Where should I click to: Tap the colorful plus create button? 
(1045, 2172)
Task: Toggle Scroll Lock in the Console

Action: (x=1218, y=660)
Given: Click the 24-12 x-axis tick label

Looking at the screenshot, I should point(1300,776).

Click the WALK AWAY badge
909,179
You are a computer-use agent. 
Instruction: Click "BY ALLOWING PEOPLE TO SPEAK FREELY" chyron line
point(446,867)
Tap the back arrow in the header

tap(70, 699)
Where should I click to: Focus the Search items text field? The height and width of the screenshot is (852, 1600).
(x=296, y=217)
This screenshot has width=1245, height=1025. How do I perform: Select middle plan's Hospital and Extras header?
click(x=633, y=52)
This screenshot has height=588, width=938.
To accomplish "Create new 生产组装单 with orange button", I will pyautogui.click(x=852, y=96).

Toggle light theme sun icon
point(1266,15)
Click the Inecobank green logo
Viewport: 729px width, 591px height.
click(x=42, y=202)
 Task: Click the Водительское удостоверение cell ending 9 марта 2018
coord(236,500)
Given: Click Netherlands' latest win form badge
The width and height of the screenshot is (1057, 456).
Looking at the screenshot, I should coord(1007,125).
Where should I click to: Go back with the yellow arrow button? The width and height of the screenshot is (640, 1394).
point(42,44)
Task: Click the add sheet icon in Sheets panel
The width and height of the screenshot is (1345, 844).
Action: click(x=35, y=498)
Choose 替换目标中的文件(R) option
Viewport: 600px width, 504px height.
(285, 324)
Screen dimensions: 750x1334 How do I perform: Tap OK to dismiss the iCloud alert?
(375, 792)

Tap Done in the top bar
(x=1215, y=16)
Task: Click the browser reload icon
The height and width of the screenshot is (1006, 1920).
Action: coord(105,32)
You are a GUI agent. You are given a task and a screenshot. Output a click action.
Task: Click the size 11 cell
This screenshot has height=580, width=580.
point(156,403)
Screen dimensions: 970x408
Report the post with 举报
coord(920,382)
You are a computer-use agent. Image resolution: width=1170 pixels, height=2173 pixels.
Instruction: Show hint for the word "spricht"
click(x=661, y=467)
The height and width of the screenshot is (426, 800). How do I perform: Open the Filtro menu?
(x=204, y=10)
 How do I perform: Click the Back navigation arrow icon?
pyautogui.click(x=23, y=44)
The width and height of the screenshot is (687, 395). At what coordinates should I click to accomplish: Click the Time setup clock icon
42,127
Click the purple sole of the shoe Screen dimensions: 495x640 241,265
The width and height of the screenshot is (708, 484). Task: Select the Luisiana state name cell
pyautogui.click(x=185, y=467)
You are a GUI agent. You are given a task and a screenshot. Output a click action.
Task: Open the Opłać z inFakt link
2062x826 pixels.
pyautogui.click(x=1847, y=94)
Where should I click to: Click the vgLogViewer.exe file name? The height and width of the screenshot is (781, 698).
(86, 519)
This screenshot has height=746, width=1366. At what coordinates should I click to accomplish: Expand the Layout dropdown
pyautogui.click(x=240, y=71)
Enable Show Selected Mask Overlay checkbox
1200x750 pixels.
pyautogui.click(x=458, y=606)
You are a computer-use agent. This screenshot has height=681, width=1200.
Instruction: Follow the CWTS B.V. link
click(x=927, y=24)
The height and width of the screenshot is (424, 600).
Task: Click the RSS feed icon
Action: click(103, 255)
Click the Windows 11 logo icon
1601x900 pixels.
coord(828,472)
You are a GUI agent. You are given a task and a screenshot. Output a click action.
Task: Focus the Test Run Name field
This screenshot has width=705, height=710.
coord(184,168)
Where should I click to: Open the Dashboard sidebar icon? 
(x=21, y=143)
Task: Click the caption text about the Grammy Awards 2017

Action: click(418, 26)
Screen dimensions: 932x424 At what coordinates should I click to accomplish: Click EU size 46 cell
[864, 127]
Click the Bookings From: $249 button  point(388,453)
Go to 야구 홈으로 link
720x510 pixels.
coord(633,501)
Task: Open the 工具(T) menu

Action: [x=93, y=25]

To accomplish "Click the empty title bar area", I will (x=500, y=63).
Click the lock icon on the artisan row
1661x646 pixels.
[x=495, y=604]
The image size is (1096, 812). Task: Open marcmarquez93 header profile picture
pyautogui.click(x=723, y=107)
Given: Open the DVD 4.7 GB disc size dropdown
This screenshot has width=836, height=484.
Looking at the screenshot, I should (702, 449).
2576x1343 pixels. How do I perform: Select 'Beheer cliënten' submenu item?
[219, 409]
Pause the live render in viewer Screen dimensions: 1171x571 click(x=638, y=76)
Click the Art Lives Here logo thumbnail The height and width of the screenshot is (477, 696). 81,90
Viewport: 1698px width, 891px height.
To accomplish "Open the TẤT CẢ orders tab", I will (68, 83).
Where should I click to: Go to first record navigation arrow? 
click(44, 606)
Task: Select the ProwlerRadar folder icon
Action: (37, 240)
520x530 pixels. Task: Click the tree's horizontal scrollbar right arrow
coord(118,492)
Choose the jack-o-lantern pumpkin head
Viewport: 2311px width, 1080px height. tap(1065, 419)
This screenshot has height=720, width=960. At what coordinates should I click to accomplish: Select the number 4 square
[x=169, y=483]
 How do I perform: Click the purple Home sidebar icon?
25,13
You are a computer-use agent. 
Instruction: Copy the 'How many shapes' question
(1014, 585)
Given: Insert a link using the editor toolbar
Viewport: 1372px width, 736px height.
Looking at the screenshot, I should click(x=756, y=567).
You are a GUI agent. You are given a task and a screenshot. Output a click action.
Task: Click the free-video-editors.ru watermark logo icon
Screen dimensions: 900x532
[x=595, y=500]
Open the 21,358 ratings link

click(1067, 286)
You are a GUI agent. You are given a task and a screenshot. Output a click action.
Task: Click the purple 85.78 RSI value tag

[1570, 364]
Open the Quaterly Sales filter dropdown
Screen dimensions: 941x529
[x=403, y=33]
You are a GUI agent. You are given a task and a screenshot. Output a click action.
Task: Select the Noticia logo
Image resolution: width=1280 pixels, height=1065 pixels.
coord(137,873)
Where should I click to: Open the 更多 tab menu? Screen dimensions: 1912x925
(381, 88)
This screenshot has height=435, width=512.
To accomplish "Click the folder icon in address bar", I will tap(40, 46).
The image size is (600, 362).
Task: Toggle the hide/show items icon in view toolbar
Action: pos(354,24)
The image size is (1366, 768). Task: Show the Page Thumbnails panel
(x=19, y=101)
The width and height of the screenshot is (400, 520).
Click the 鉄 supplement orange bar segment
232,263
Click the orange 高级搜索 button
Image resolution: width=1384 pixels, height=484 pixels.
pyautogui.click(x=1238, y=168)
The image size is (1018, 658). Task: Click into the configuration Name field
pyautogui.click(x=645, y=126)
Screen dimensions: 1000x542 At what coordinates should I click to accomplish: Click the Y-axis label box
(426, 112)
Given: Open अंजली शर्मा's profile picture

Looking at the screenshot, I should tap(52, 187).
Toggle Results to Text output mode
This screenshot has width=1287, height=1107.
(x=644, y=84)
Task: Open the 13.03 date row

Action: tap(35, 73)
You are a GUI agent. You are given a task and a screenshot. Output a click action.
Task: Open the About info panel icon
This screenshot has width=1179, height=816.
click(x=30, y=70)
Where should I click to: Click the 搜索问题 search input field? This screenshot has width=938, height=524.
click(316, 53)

#####

DESCRIPTION OF THE TASK: Each entry above is to be set down again in exactly the same words.

SOLUTION TO THIS PROBLEM:
Where should I click to: Tap the colorful plus create button? 
(1045, 2172)
Task: Toggle Scroll Lock in the Console

Action: (x=1218, y=660)
Given: Click the 24-12 x-axis tick label

Looking at the screenshot, I should point(1300,776).

Click the WALK AWAY badge
909,179
You are a computer-use agent. 
Instruction: Click "BY ALLOWING PEOPLE TO SPEAK FREELY" chyron line
point(446,867)
Tap the back arrow in the header

tap(70, 699)
Where should I click to: Focus the Search items text field? The height and width of the screenshot is (852, 1600).
(x=296, y=217)
This screenshot has width=1245, height=1025. How do I perform: Select middle plan's Hospital and Extras header?
click(x=633, y=52)
This screenshot has height=588, width=938.
To accomplish "Create new 生产组装单 with orange button", I will pyautogui.click(x=852, y=96).

Toggle light theme sun icon
point(1266,15)
Click the Inecobank green logo
Viewport: 729px width, 591px height.
click(x=42, y=202)
 Task: Click the Водительское удостоверение cell ending 9 марта 2018
coord(236,500)
Given: Click Netherlands' latest win form badge
The width and height of the screenshot is (1057, 456).
Looking at the screenshot, I should coord(1007,125).
Where should I click to: Go back with the yellow arrow button? The width and height of the screenshot is (640, 1394).
point(42,44)
Task: Click the add sheet icon in Sheets panel
The width and height of the screenshot is (1345, 844).
Action: click(x=35, y=498)
Choose 替换目标中的文件(R) option
Viewport: 600px width, 504px height.
(285, 324)
Screen dimensions: 750x1334 How do I perform: Tap OK to dismiss the iCloud alert?
(375, 792)

Tap Done in the top bar
(x=1215, y=16)
Task: Click the browser reload icon
The height and width of the screenshot is (1006, 1920).
Action: coord(105,32)
You are a GUI agent. You are given a task and a screenshot. Output a click action.
Task: Click the size 11 cell
This screenshot has height=580, width=580.
point(156,403)
Screen dimensions: 970x408
Report the post with 举报
coord(920,382)
You are a computer-use agent. Image resolution: width=1170 pixels, height=2173 pixels.
Instruction: Show hint for the word "spricht"
click(x=661, y=467)
The height and width of the screenshot is (426, 800). How do I perform: Open the Filtro menu?
(x=204, y=10)
 How do I perform: Click the Back navigation arrow icon?
pyautogui.click(x=23, y=44)
The width and height of the screenshot is (687, 395). At what coordinates should I click to accomplish: Click the Time setup clock icon
42,127
Click the purple sole of the shoe Screen dimensions: 495x640 241,265
The width and height of the screenshot is (708, 484). Task: Select the Luisiana state name cell
pyautogui.click(x=185, y=467)
You are a GUI agent. You are given a task and a screenshot. Output a click action.
Task: Open the Opłać z inFakt link
2062x826 pixels.
pyautogui.click(x=1847, y=94)
Where should I click to: Click the vgLogViewer.exe file name? The height and width of the screenshot is (781, 698).
(86, 519)
This screenshot has height=746, width=1366. At what coordinates should I click to accomplish: Expand the Layout dropdown
pyautogui.click(x=240, y=71)
Enable Show Selected Mask Overlay checkbox
1200x750 pixels.
pyautogui.click(x=458, y=606)
You are a computer-use agent. This screenshot has height=681, width=1200.
Instruction: Follow the CWTS B.V. link
click(x=927, y=24)
The height and width of the screenshot is (424, 600).
Task: Click the RSS feed icon
Action: click(103, 255)
Click the Windows 11 logo icon
1601x900 pixels.
coord(828,472)
You are a GUI agent. You are given a task and a screenshot. Output a click action.
Task: Focus the Test Run Name field
This screenshot has width=705, height=710.
coord(184,168)
Where should I click to: Open the Dashboard sidebar icon? 
(x=21, y=143)
Task: Click the caption text about the Grammy Awards 2017

Action: click(418, 26)
Screen dimensions: 932x424 At what coordinates should I click to accomplish: Click EU size 46 cell
[864, 127]
Click the Bookings From: $249 button  point(388,453)
Go to 야구 홈으로 link
720x510 pixels.
coord(633,501)
Task: Open the 工具(T) menu

Action: [x=93, y=25]

To accomplish "Click the empty title bar area", I will (x=500, y=63).
Click the lock icon on the artisan row
1661x646 pixels.
[x=495, y=604]
The image size is (1096, 812). Task: Open marcmarquez93 header profile picture
pyautogui.click(x=723, y=107)
Given: Open the DVD 4.7 GB disc size dropdown
This screenshot has width=836, height=484.
Looking at the screenshot, I should (702, 449).
2576x1343 pixels. How do I perform: Select 'Beheer cliënten' submenu item?
[219, 409]
Pause the live render in viewer Screen dimensions: 1171x571 click(x=638, y=76)
Click the Art Lives Here logo thumbnail The height and width of the screenshot is (477, 696). 81,90
Viewport: 1698px width, 891px height.
To accomplish "Open the TẤT CẢ orders tab", I will (68, 83).
Where should I click to: Go to first record navigation arrow? 
click(44, 606)
Task: Select the ProwlerRadar folder icon
Action: (37, 240)
520x530 pixels. Task: Click the tree's horizontal scrollbar right arrow
coord(118,492)
Choose the jack-o-lantern pumpkin head
Viewport: 2311px width, 1080px height. tap(1065, 419)
This screenshot has height=720, width=960. At what coordinates should I click to accomplish: Select the number 4 square
[x=169, y=483]
 How do I perform: Click the purple Home sidebar icon?
25,13
You are a computer-use agent. 
Instruction: Copy the 'How many shapes' question
(1014, 585)
Given: Insert a link using the editor toolbar
Viewport: 1372px width, 736px height.
Looking at the screenshot, I should click(x=756, y=567).
You are a GUI agent. You are given a task and a screenshot. Output a click action.
Task: Click the free-video-editors.ru watermark logo icon
Screen dimensions: 900x532
[x=595, y=500]
Open the 21,358 ratings link

click(1067, 286)
You are a GUI agent. You are given a task and a screenshot. Output a click action.
Task: Click the purple 85.78 RSI value tag

[1570, 364]
Open the Quaterly Sales filter dropdown
Screen dimensions: 941x529
[x=403, y=33]
You are a GUI agent. You are given a task and a screenshot. Output a click action.
Task: Select the Noticia logo
Image resolution: width=1280 pixels, height=1065 pixels.
coord(137,873)
Where should I click to: Open the 更多 tab menu? Screen dimensions: 1912x925
(381, 88)
This screenshot has height=435, width=512.
To accomplish "Click the folder icon in address bar", I will tap(40, 46).
The image size is (600, 362).
Task: Toggle the hide/show items icon in view toolbar
Action: pos(354,24)
The image size is (1366, 768). Task: Show the Page Thumbnails panel
(x=19, y=101)
The width and height of the screenshot is (400, 520).
Click the 鉄 supplement orange bar segment
232,263
Click the orange 高级搜索 button
Image resolution: width=1384 pixels, height=484 pixels.
pyautogui.click(x=1238, y=168)
The image size is (1018, 658). Task: Click into the configuration Name field
pyautogui.click(x=645, y=126)
Screen dimensions: 1000x542 At what coordinates should I click to accomplish: Click the Y-axis label box
(426, 112)
Given: Open अंजली शर्मा's profile picture

Looking at the screenshot, I should tap(52, 187).
Toggle Results to Text output mode
This screenshot has width=1287, height=1107.
(x=644, y=84)
Task: Open the 13.03 date row

Action: tap(35, 73)
You are a GUI agent. You are given a task and a screenshot. Output a click action.
Task: Open the About info panel icon
This screenshot has width=1179, height=816.
click(x=30, y=70)
Where should I click to: Click the 搜索问题 search input field? This screenshot has width=938, height=524.
click(316, 53)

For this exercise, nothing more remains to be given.